He said that the combination of advances in clinical interventions allowing people to live ever longer and the baby boomer bubble meant “there is an inevitable natural increase [in hospital visits] every year …”
Those words may be of little comfort to health fund members, confronted every year with increases in premiums driven by rising costs and utilisation of hospital care.
It is against this background of buoyant conditions for private hospitals and their specialists that the biggest health fund, Medibank Private, got locked in a dispute with one of the larger hospital groups, Calvary.
At the time of writing, the dispute appeared close to settlement but it has stirred speculation of a future where health funds assume tighter control over clinical decision-making.
The dispute is over Medibank’s proposal to seek new requirements with Calvary, which would result in withdrawal of payments by the fund for any members’ treatment resulting from avoidable medical mistakes in Calvary hospitals.

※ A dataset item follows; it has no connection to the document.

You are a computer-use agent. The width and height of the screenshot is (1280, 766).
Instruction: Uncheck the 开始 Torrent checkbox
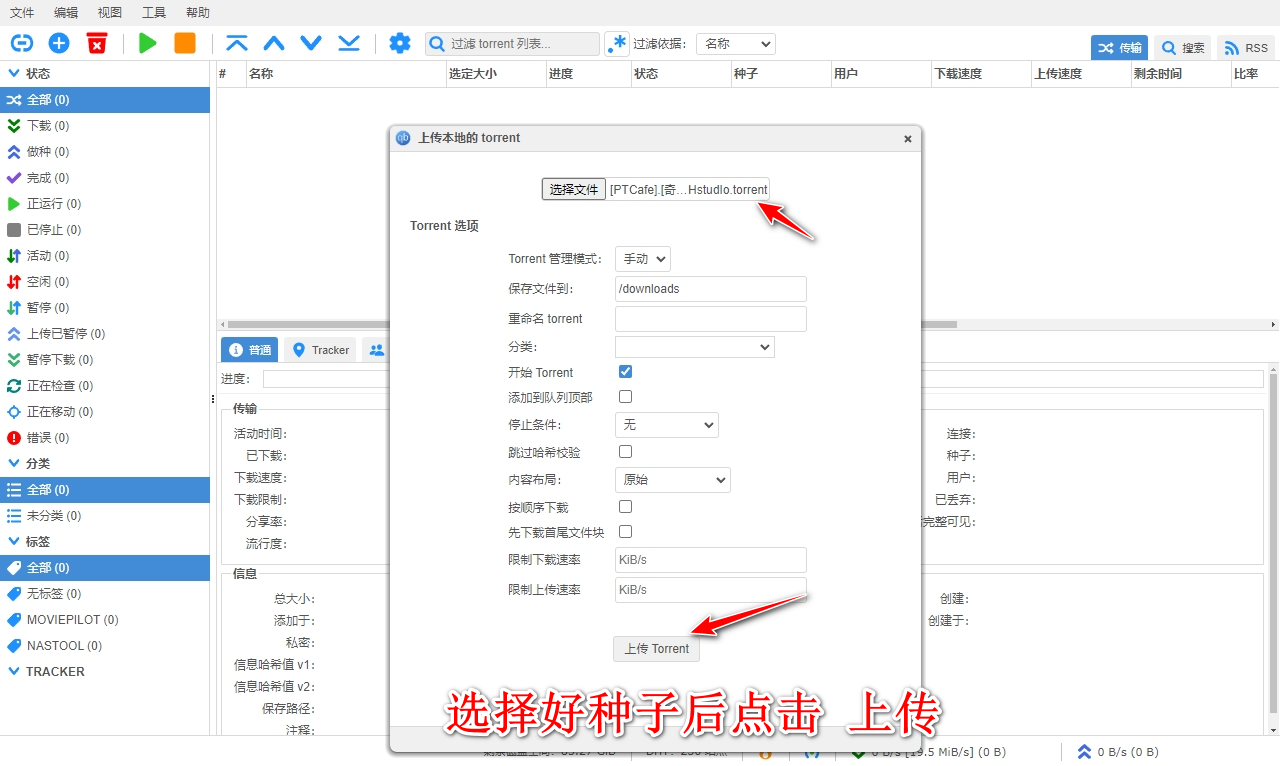pyautogui.click(x=624, y=371)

The dispute comes amid contract negotiations that also set the level of payments the fund will pay on behalf of member patients to the hospital.
Medibank’s schedule of avoidable adverse events specifies dozens of different head injuries and fractures potentially caused by avoidable falls in hospitals, as well as surgery- associated infections, haemorrhages, embolisms and incorrect blood transfusions among the 165 potentially “no-pay” events listed.
Patients would be forgiven for being dubious about such a list in the first place and should question how it was derived. They would equally be forgiven for feeling dubious about going to a hospital that had signed up to such a string of exclusions.
Calvary argues the Medibank measures are “not appropriate, reliable or sufficiently robust indicators of preventable adverse events”.
Calvary also disputes Medibank’s argument that its scheme would improve patient safety. “There is little or no evidence that the Medibank approach if used in isolation would improve patient outcomes or quality of care,” says Calvary.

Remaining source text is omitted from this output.